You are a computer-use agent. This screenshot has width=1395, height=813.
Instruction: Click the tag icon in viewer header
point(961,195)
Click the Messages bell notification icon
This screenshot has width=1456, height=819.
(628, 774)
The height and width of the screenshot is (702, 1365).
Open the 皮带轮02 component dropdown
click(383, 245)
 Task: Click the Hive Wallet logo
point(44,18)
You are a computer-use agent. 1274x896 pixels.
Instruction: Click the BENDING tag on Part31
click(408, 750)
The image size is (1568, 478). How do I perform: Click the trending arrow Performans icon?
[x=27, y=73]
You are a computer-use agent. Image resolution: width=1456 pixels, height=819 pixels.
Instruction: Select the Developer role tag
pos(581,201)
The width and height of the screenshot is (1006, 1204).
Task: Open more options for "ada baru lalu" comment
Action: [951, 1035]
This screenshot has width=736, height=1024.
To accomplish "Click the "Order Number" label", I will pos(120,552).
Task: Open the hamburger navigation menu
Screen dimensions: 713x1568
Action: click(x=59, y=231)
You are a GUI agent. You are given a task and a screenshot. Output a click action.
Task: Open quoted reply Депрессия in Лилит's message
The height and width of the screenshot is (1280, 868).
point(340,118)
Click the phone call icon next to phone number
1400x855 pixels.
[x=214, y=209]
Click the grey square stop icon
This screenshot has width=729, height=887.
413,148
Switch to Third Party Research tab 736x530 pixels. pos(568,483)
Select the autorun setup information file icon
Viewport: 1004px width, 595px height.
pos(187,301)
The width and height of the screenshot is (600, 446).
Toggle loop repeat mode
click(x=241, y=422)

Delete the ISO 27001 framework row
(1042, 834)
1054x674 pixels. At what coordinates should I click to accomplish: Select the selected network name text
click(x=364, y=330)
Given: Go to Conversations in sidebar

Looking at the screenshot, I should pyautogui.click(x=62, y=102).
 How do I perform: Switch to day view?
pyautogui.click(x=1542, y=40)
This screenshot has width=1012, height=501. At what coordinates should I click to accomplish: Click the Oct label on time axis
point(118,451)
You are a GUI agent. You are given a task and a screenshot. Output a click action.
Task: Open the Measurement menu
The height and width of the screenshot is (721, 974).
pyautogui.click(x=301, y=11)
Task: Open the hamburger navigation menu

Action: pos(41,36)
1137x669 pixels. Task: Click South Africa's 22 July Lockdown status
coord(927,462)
____________
> What is asked: Render all of the lines above as a numbered list, leaving out the blank ones.

> Worked answer:
1. You are a computer-use agent. This screenshot has width=1395, height=813.
2. Instruction: Click the tag icon in viewer header
3. point(961,195)
4. Click the Messages bell notification icon
5. This screenshot has width=1456, height=819.
6. (628, 774)
7. The height and width of the screenshot is (702, 1365).
8. Open the 皮带轮02 component dropdown
9. click(383, 245)
10.  Task: Click the Hive Wallet logo
11. point(44,18)
12. You are a computer-use agent. 1274x896 pixels.
13. Instruction: Click the BENDING tag on Part31
14. click(408, 750)
15. The image size is (1568, 478). How do I perform: Click the trending arrow Performans icon?
16. [x=27, y=73]
17. You are a computer-use agent. Image resolution: width=1456 pixels, height=819 pixels.
18. Instruction: Select the Developer role tag
19. pos(581,201)
20. The width and height of the screenshot is (1006, 1204).
21. Task: Open more options for "ada baru lalu" comment
22. Action: [951, 1035]
23. This screenshot has width=736, height=1024.
24. To accomplish "Click the "Order Number" label", I will pos(120,552).
25. Task: Open the hamburger navigation menu
26. Screen dimensions: 713x1568
27. Action: click(x=59, y=231)
28. You are a GUI agent. You are given a task and a screenshot. Output a click action.
29. Task: Open quoted reply Депрессия in Лилит's message
30. The height and width of the screenshot is (1280, 868).
31. point(340,118)
32. Click the phone call icon next to phone number
33. 1400x855 pixels.
34. [x=214, y=209]
35. Click the grey square stop icon
36. This screenshot has width=729, height=887.
37. 413,148
38. Switch to Third Party Research tab 736x530 pixels. pos(568,483)
39. Select the autorun setup information file icon
40. Viewport: 1004px width, 595px height.
41. pos(187,301)
42. The width and height of the screenshot is (600, 446).
43. Toggle loop repeat mode
44. click(x=241, y=422)
45. Delete the ISO 27001 framework row
46. (1042, 834)
47. 1054x674 pixels. At what coordinates should I click to accomplish: Select the selected network name text
48. click(x=364, y=330)
49. Given: Go to Conversations in sidebar
50. Looking at the screenshot, I should pyautogui.click(x=62, y=102).
51.  How do I perform: Switch to day view?
52. pyautogui.click(x=1542, y=40)
53. This screenshot has width=1012, height=501. At what coordinates should I click to accomplish: Click the Oct label on time axis
54. point(118,451)
55. You are a GUI agent. You are given a task and a screenshot. Output a click action.
56. Task: Open the Measurement menu
57. The height and width of the screenshot is (721, 974).
58. pyautogui.click(x=301, y=11)
59. Task: Open the hamburger navigation menu
60. Action: pos(41,36)
61. 1137x669 pixels. Task: Click South Africa's 22 July Lockdown status
62. coord(927,462)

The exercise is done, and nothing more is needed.